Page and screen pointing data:
....
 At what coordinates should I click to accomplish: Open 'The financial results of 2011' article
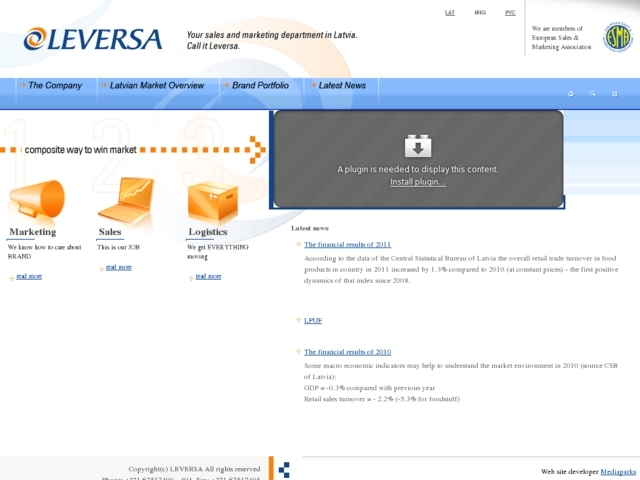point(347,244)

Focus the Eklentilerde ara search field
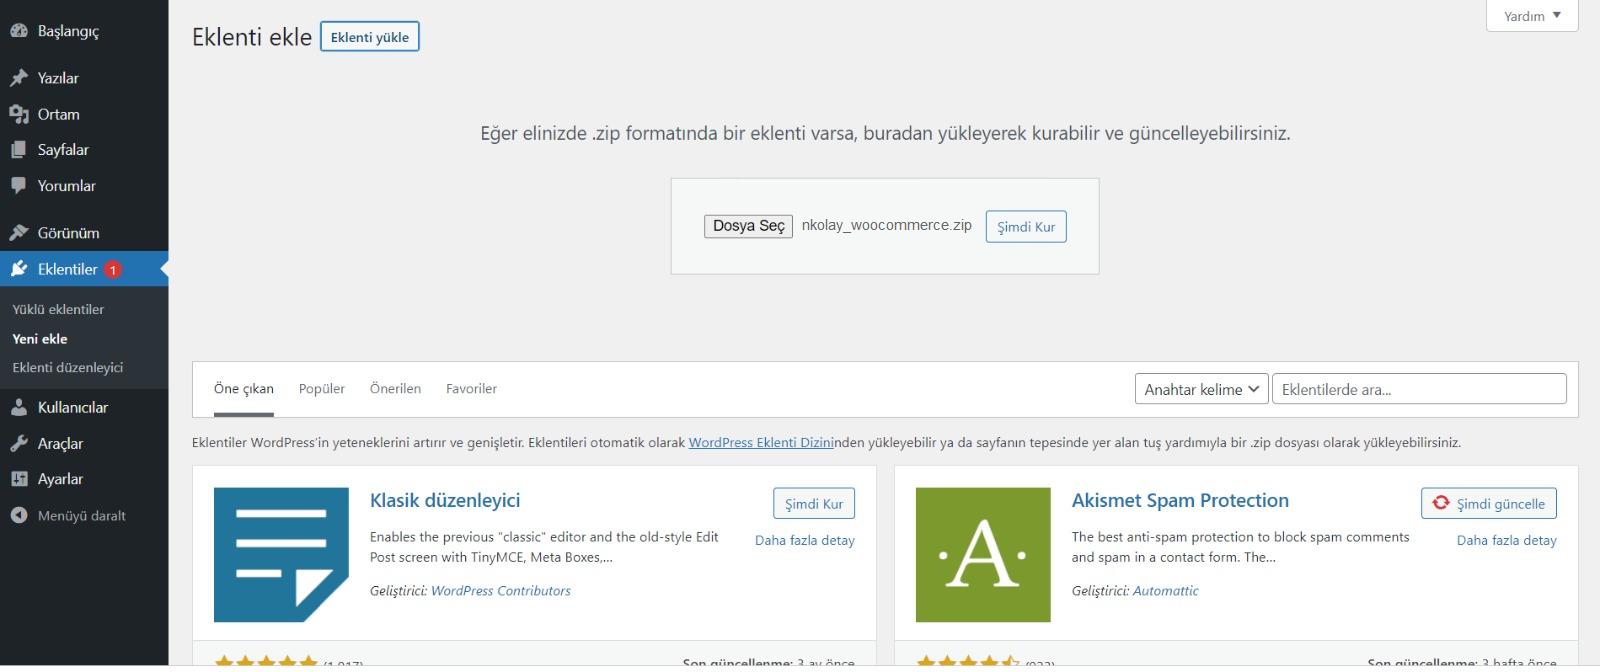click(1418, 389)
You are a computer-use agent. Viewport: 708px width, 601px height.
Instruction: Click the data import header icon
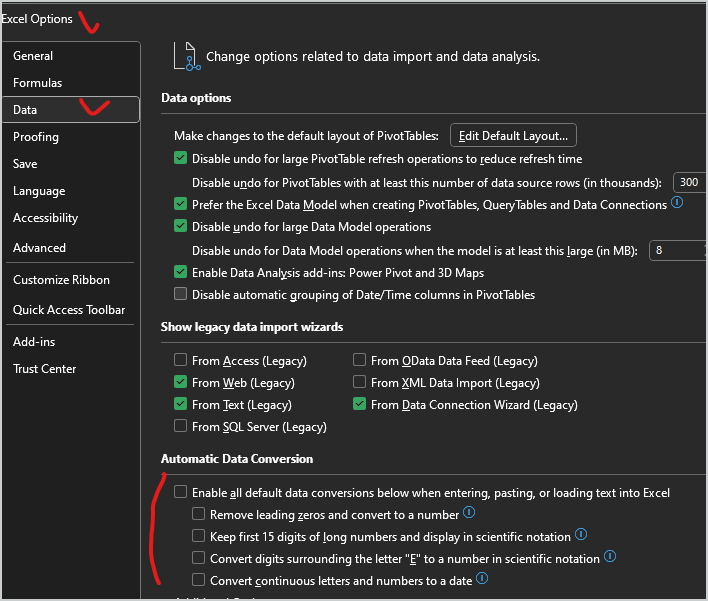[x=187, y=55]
....
Exercise description: Copy out the whole listing again, requests included, but multiply every coordinate in the answers by 1.5 and round each result to a whole number, with halves going up. Leave the pictures out.

Problem solution:
 At what coordinates should I click to accomplish: Open 'The financial results of 2011' article
point(521,366)

Focus the Eklentilerde ara search field
click(2127, 584)
You are a computer-use agent. Viewport: 708px width, 601px height.
Instruction: Click the data import header icon
[x=281, y=83]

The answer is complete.